Enhanced visible-light-driven photoelectrochemical and photocatalytic performance of Au-SnO2 quantum dot-anchored g-C3N4 nanosheets

Abstract

A novel g-C3N4/Au-SnO2 quantum dot (g-CN/Au-SQD) ternary nanocomposite was fabricated via a three-step approach for the degradation of the organic pollutant rhodamine B (RhB), and photoelectrochemical (PEC) water splitting upon visible light illumination. Au-SQDs were prepared via a one-pot chemical reduction method, and g-CN was synthesized via the thermal polymerization of urea at 550 °C. The g-CN/Au-SQD ternary nanocomposite was prepared via sonication, stirring, and finally annealing. This approach was effective for the mixing and dispersion of Au-SQDs over the entire surface of the two-dimensional (2D) g-CN nanosheets. Morphological studies revealed that the Au-SQDs were well-distributed over the nanolayers of the g-CN. The light-capturing ability was improved and optimized with the loading of different amounts of Au-SQDs. The bandgap was tuned from 2.85 eV (g-CN) to 2.58 eV (g-CN/Au-SQD).

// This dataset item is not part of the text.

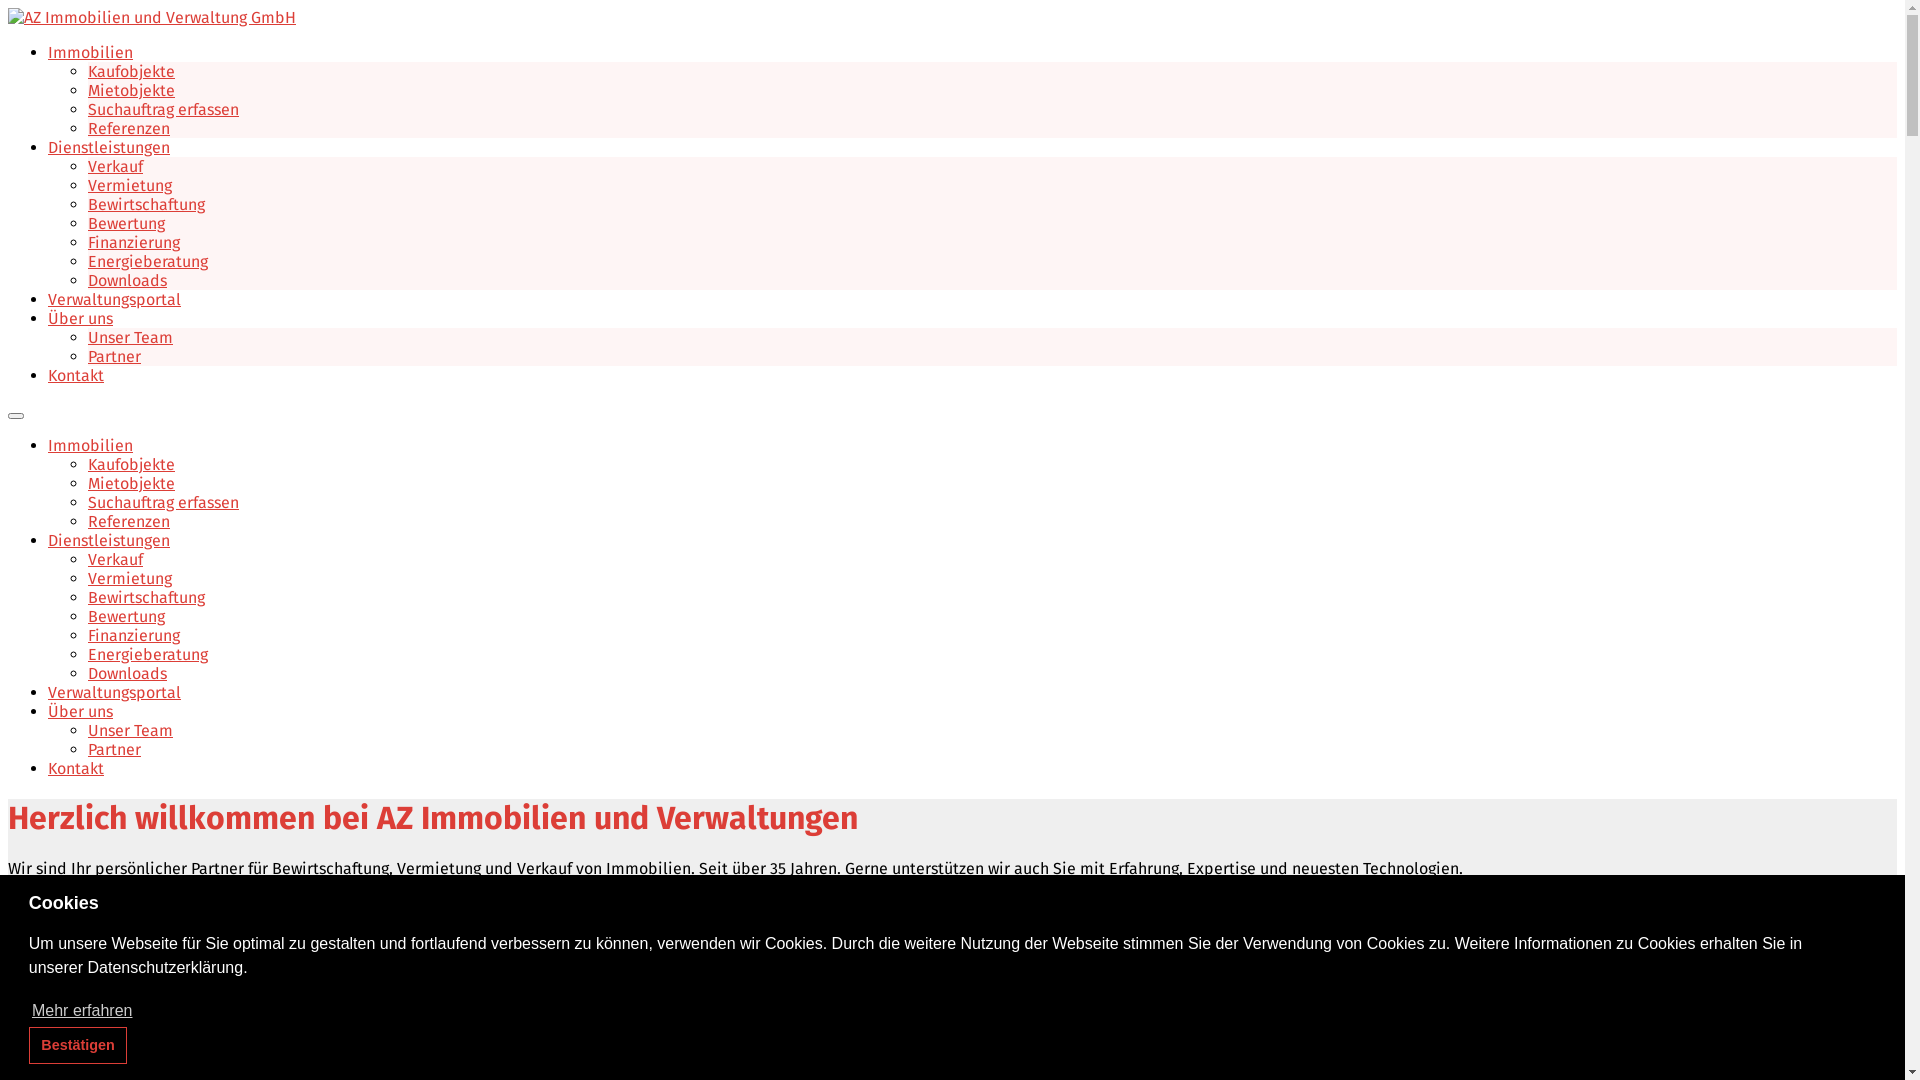 This screenshot has height=1080, width=1920. What do you see at coordinates (109, 540) in the screenshot?
I see `Dienstleistungen` at bounding box center [109, 540].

Photoluminescence analysis revealed the inhibited nature of recombination of electrons and holes in the ternary nanocomposites. Optimization yielded CNAS-20, which exhibited the best photocatalytic performance within 40 min for the degradation of the pollutant RhB. Furthermore, the CNAS-20 photoelectrode showed lower charge-transfer resistance than the other prepared samples, which was favorable for PEC water splitting. The CNAS-20 photoelectrode exhibited a significant photocurrent, which was ~3.83 times greater than that of pure g-CN. Thus, this unique design incorporates a 2D g-CN and plasmonic Au metal nanoparticles for the generation of photoexcited electrons, and SQDs receive these photogenerated electrons to increase the leave-taking of electron and holes to enhance the photocatalytic and PEC activities.